Non-US citizens cannot be shareholders in an S corp, so this limits your taxable business entity choices. Mostly, non-US residents will choose between LLCs and corporations taxed as C-corps.
If you form a corporation in Delaware, your corporation will be taxed as like any other US corporation. The corporation will pay the same taxes that any other US corporation would on all US-sourced income and your Delaware corporation would also be taxed on all foreign earnings, in accordance with US Treasury regulations. Since the corporation was formed in the United States, it is taxed as a domestic corporation and you will file Form 1120.

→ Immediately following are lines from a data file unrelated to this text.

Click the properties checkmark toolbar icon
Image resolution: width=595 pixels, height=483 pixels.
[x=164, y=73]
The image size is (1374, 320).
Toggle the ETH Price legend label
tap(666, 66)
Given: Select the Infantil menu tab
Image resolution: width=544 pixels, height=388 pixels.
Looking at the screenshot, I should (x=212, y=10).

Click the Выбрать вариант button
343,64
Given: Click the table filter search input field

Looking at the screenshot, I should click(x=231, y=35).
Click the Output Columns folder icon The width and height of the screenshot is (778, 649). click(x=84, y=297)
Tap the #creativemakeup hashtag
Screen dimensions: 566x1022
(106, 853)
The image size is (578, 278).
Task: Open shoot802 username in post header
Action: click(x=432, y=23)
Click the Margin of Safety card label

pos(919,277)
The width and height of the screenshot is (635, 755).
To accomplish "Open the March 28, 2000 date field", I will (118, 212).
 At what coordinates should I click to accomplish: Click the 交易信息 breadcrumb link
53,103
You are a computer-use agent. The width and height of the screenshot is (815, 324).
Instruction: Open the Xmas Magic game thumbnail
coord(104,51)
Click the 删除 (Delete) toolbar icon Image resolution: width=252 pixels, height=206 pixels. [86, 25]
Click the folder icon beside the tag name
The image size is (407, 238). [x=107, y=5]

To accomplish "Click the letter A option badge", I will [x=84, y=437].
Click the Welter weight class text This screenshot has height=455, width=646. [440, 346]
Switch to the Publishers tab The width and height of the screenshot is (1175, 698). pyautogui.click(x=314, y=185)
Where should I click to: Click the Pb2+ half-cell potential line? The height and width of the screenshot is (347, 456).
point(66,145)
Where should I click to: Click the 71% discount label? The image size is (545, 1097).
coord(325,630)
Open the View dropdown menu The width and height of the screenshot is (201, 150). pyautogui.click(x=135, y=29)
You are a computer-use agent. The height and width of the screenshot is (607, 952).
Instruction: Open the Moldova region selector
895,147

As a non-US resident, your Delaware LLC will only be taxed in the US on income from US sources, meaning that income from other countries will not be taxed by the US. If you choose to form an LLC, any profits US-sourced income will be taxed by 30%. This 30% goes to the IRS. At the end of the year, you will file your US taxes on Form 1040-NR with the actual amount due. If the amount due is less than the 30% initially taxed, the IRS will issue a refund in the amount overpaid. To make sure the LLC is sending the proper amount to the IRS, the LLC must designate a tax withholding agent to calculate the proper amount that must be sent to the IRS before any of the money is released. Because of these difficulties, many non-US residents choose to form corporations, unless they are forming the LLC to do business strictly outside of the US, in which case, the LLC would not owe any US taxes.